An ayatollah called yesterday for the education commission of Iran’s parliament to investigate the thesis, a chapter of which he said was copied and translated from one of his own books.
The row was triggered by an Iranian student in the US, who this week posted online a claim that he had “found” the President’s Glasgow Caledonian University thesis and run it through plagiarism detection software.
The student, Kayvan Ibrahimi, had made previous accusations about the thesis, but there was a lack of evidence to support his claims.
Glasgow Caledonian yesterday said it had never been provided with any “substantive evidence” of plagiarism, and passages originally claimed to have been stolen hadbeen acknowledged in the thesis’s footnotes.
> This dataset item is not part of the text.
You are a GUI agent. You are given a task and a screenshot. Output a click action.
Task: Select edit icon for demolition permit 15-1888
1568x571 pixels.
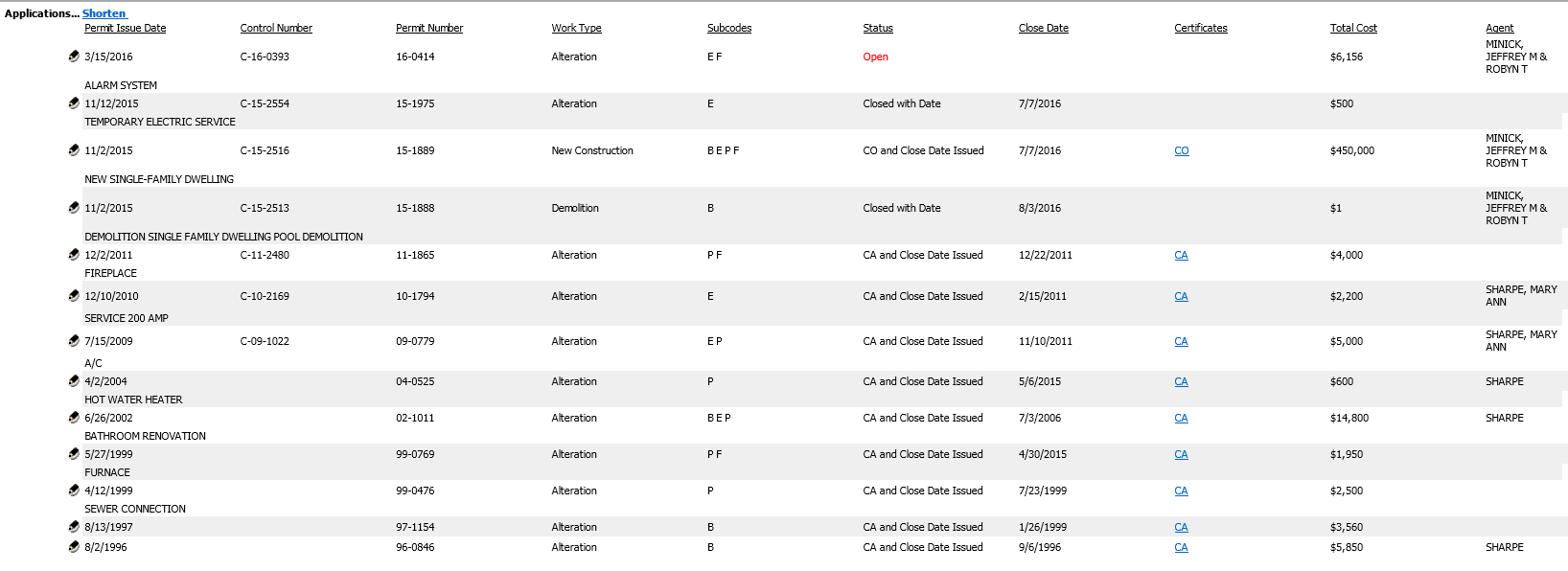point(74,207)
On this occasion, the allegations have been reported by state news agencies.
Analysts said the agencies had almost certainly been encouraged by Mr Rouhani’s rivals to discredit him a week before he seeks re-election in the first round of what is expected to be a tightly fought contest. Mr Rouhani’s support base among the urban professional classes is likely to be most influenced by claims of academic fraud.
“It’s hard to know how this will play out,” said one Iranian analyst, who asked to remain anonymous because of the sensitivity of the issue. “It could affect the result big time.”
The initial accusations surfaced when Mr Rouhani was elected in 2013. The contested thesis, The flexibility of sharia (Islamic law) with reference to the Iranian experience, earned him a PhD in 1999, though it was never clear whether he actually spent time in Glasgow or completed it by distance learning. Domestic critics allege he does not speak English well enough to have genuinely earned a British degree.
The ayatollah, Ali-Akbar Kalantari, told Fars News Agency that 80 per cent of his book had been copied. “As you are well aware, this is in contradiction with morality and sharia as well as legal and scientific codes of conduct,” he said. “I ask the respected (education) commission to urgently investigate this matter and restore my rights.”
Before the scandal broke, Mr Rouhani was expected to win the first round of voting but face a run-off. In 2013 he won outright in the first round.